See, here's the problem. Riot doesn't want to do it for whatever reason they feel justifies their decision to not do it.
ON THE OTHER HAND,
if they did it, I wouldn't have to be put on a teams with people that tell me to kill myself or that threaten to physically harm me if they saw me walking down a street (Thrice since the weekend). I wouldn't be put on teams with rage-quitters (Twice since the weekend, and yes they were rage-quitters. It's easy to tell when they drop out right after multiple deaths after trash-talking the enemy team saying they'd win 1v1s) or people that throw objectives out of spite (Happened twice as well, and yes it's intentional when the enemy is attacking tower at level 4, you're full health, and instead of defending tower they completely leave it to go to the other side of the map, vocal about how they don't care about it and are fed up with it).

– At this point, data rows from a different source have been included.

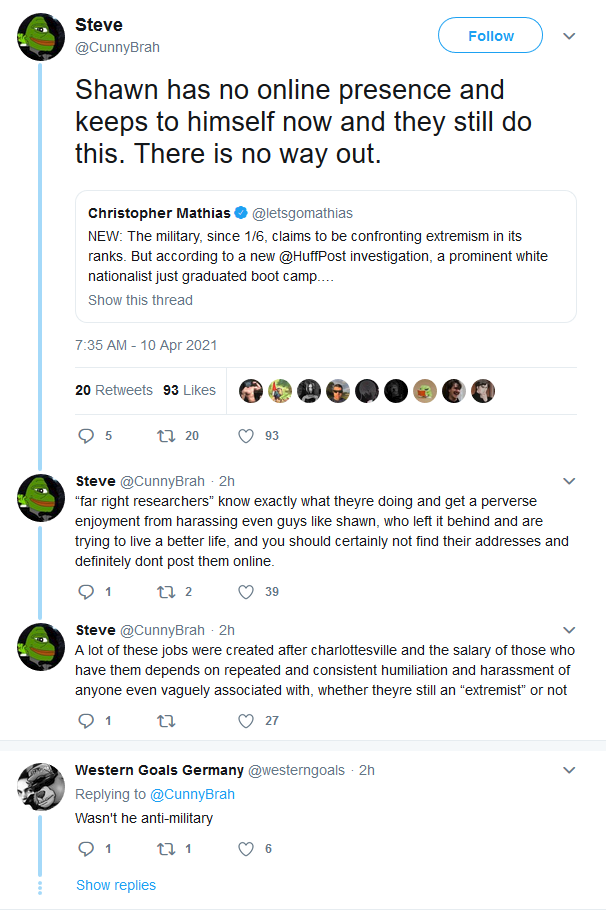Click the "Show replies" link
The width and height of the screenshot is (606, 914).
116,885
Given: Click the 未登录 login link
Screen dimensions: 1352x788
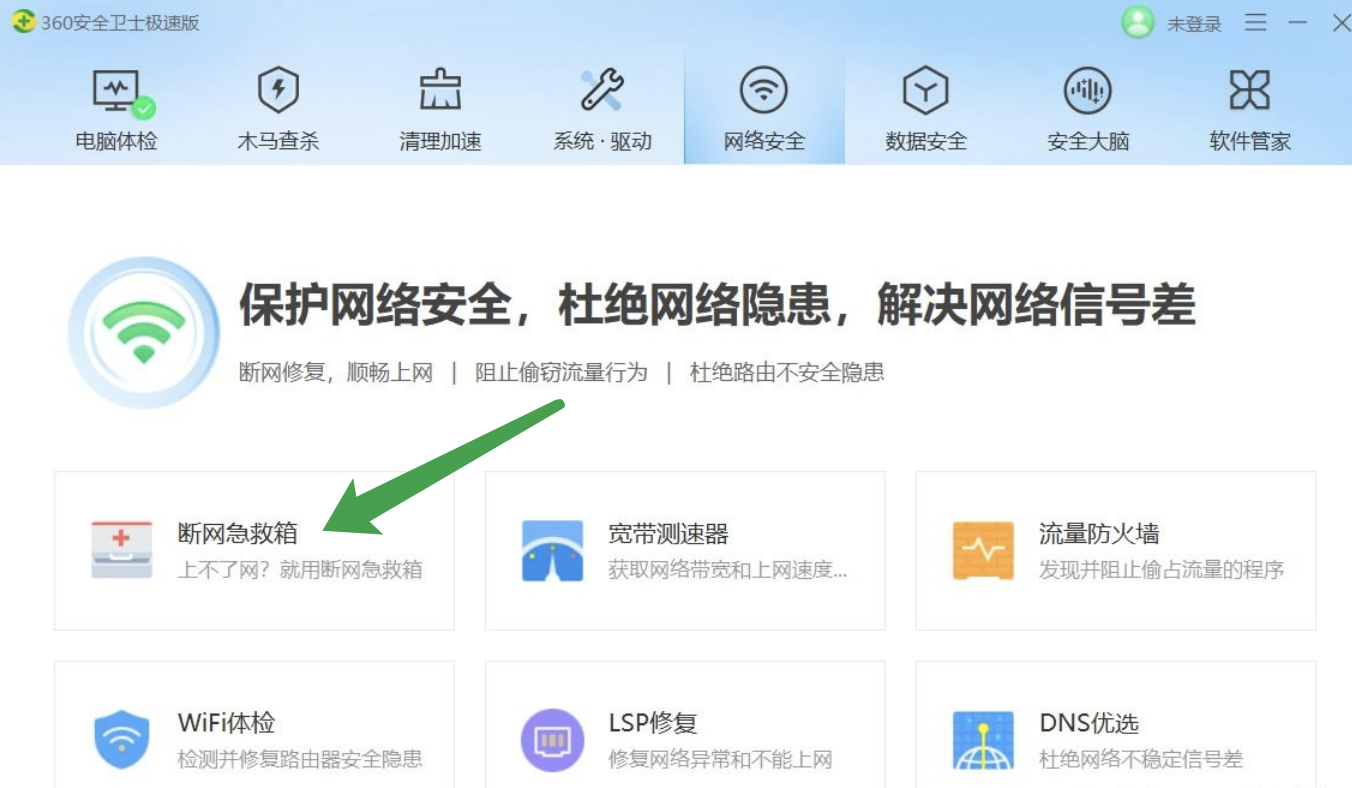Looking at the screenshot, I should (1196, 23).
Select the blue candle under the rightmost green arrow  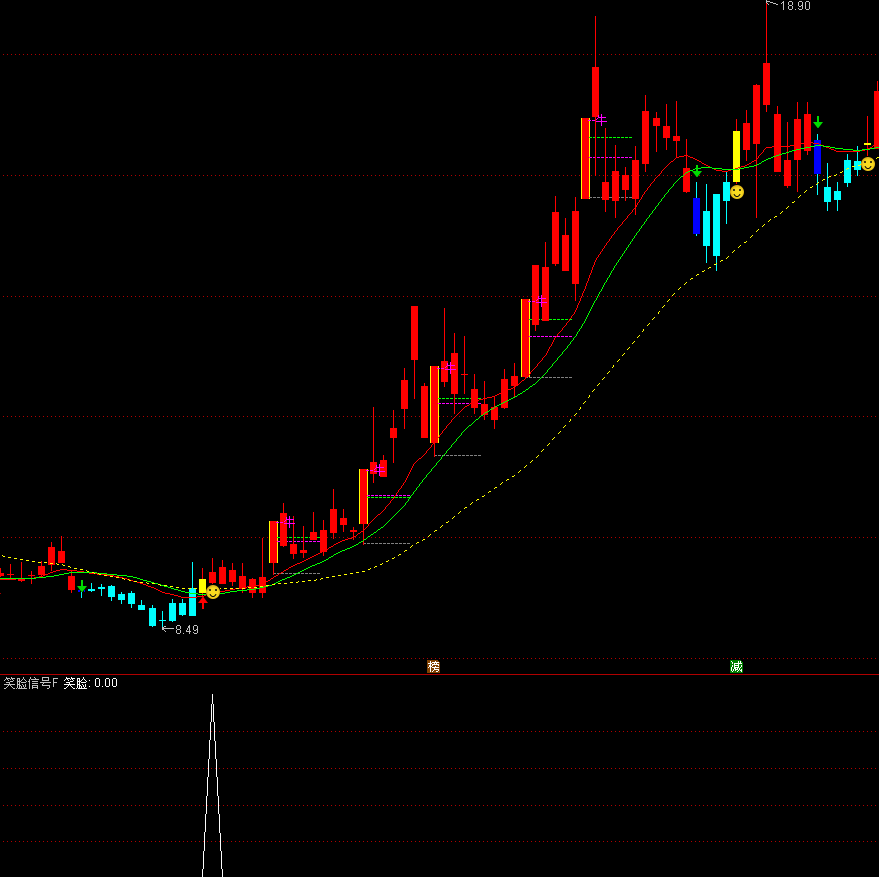pos(817,157)
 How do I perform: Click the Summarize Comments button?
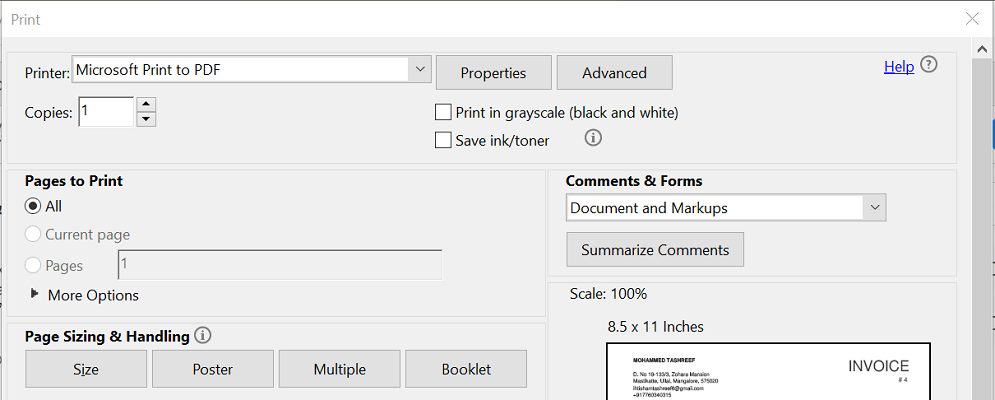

Y'know what's weird? Riot's ideologies and approaches to almost everything runs completely counter to those of 1st world nations.
"We don't believe in putting people in prison because prison sucks and we think criminals should reform"
So your idea of proper reform involves allowing criminals to run free, with NO guaruntee whatsoever that they'll actually reform instead of causing problems for non-toxic players--which is quite common--and hoping for the best? Let's ignore the fact that a high amount of "toxicity" is actually reaction to toxicity. Not grouping toxic players away from non-toxic players causes more problems, I believe.
_It's almost as if being in prison doesn't deter people from wanting to do anything to put them back in prison.
"They'll have terrible queue times"_
YES. THAT'S WHAT HAPPENS WHEN YOU COMMIT CRIME. YOU'RE PUNISHED. PUNISHMENT IS ACTUALLY AN EFFECTIVE CRIME-DETERRENT. WHO KNEW?
See, I know a LOT of people who have been locked up from anywhere between a weekend to most of my life, and I'm pushing into 30. You know what happens when they get out?
Those who were there for extreme short-term find detriment to their longterm living if they kept getting locked up for only a few days, only to end up locked up again and threatened with even longer sentencing, at which point they realize that they have too much going to risk it anymore.
Those who were locked up for longer periods come out mentioning that whatever they did wasn't worth it. They miss their freedom. They miss what they could accomplish. Most of all, they regret what it's done to their long-term standing in society. Maybe someone slips up again, but one person in comparison to the many I've known is better than anyone more.
Now, those that are locked away for multiple years, reach decades? They're the ones who truly come out with every regret imaginable. They missed their children's births and childhoods. They missed family passing and funerals. They have no jobs. They have no friends. They have family but that family will always see them differently. They have their freedom, but it's just not the same because that freedom will always come with a stipulation. They come out and every ounce of their being screamed "I'm NEVER going back. I've lost too much."
I do not see any logical reason as to why a "Prisoner Island" system wouldn't work. There's nothing keeping anybody in "toxic queue" from reforming. If they weren't truly toxic people, they won't have any more offenses occur within 10 or even 20 games. If they WERE truly toxic, guess what? That means that they DESERVE to be in that punished state. Now, let's not pretend like a "Prisoner island" system isn't in place. After you commit one offense, you aren't just let off scott free. You're put into a punishment hierarchy that escalates. Punishments are NOT handled in a way that they'd lead us to believe.
I think that the only reasoning Riot has is the last that they spoke of--it's too much work and too much money to spend on players that don't deserve it. A prisoner island system could be just the fix this game's community needs. TOO BAD IT COSTS MONEY AND EFFORT.